The writing is florid and over-blown:
“The snow drifts into our zombie mouths with grease and curses and tobacco flakes and cavities and boyfriend/girlfriend juice, the stain of lies. For one moment we are not failed tests and broken condoms and cheating on essays; we are crayons and lunch boxes and swinging so high our sneakers punch holes in the clouds. For one breath everything feels better.”
Lia is 18 years old and living with her step-mother Jennifer, her half-sister Emma and her father after her parents’ divorce.
“The breakup with my mother was the same old story a million times. Girl is born, girl learns to talk and walk, girl mispronounces words and falls down. Over and over again. Girl forgets to eat, fails adolescence, mother washes her hands of Girl, scrubbing with surgical soap and a brush for three full minutes then gloving up before handing her over to specialists and telling them to experiment at will. When they let her out, Girl rebels.”
But Lia is even lying to herself. She doesn't "forget" to eat. She chooses not to eat. Lia is institutionalized at an eating disorder clinic following a car accident she got into because her brain was too fogged to accurately drive and her body to weak to react or steer. When she gets out, she’s so angry at her mom, whom she addresses as Dr. Marrigan, that Lia chooses to live with her father and Jennifer and Emma.

I’m sure that the websites for anorexics and bulimics that Lia follows are real. I found them disgusting and disturbing.

I was hoping for a window into the mind of an anorexic.
“I started coming here after the first prison clinic stay because Dr. N Parker is a scam artist specialist in crazy teenagers troubled adolescents. I opened my mouth during the first couple of visits and gave her a key to open my head. Ginormous mistake. She brought her lantern and a hard hat and lots of rope to wander through my caves. She landed land mines in my skull that detonated weeks later.”
And much of the writing is like that - italics, strikethrus, lies. Instead of the chapters having headings or numbers, they look like weights. 085.00  Here's a sledgehammer.

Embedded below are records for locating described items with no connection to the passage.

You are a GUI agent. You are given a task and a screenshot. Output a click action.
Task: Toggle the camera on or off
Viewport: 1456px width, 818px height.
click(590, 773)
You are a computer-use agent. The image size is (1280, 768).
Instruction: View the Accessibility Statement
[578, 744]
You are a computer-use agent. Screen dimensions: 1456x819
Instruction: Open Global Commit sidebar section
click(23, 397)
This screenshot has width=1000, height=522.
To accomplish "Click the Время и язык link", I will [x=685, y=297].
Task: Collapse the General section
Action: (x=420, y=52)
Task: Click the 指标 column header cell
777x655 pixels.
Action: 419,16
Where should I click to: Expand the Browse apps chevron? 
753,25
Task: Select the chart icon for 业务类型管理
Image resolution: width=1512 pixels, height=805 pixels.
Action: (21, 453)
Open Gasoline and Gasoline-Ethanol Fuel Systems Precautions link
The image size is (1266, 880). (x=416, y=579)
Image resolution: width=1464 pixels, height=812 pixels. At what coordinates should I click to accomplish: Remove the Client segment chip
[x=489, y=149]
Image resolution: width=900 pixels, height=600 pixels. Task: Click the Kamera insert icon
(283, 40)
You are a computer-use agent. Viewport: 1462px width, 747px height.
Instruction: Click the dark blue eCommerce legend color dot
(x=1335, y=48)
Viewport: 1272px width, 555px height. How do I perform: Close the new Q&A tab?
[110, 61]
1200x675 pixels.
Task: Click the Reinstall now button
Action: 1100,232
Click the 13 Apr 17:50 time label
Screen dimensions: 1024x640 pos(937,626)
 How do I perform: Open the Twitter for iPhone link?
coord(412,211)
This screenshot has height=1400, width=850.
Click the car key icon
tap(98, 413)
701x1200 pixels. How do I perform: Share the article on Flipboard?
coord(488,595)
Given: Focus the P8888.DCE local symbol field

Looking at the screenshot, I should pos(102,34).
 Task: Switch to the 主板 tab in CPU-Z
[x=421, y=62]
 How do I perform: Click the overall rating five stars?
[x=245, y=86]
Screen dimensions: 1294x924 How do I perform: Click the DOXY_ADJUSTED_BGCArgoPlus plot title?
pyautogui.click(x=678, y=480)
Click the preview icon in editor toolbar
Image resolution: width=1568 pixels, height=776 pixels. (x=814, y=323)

Instead, I read about a spoiled little rich girl, who likely drove her former best friend to cause her own stomach to explode from bulimia. She feels guilty, and she should.

Lia doesn’t really want to get well.

So I’m afraid I had little sympathy for her. Her grandmother dies. Tons of grandparents do. Her father cheats. Tons of fathers cheat. Her parents get divorced. Tons of parents get divorced. But tons of girls don’t make crazy pacts with their best friend about who can be the skinniest. One friend chooses anorexia and one choose bulimia. And one freakin’ dies!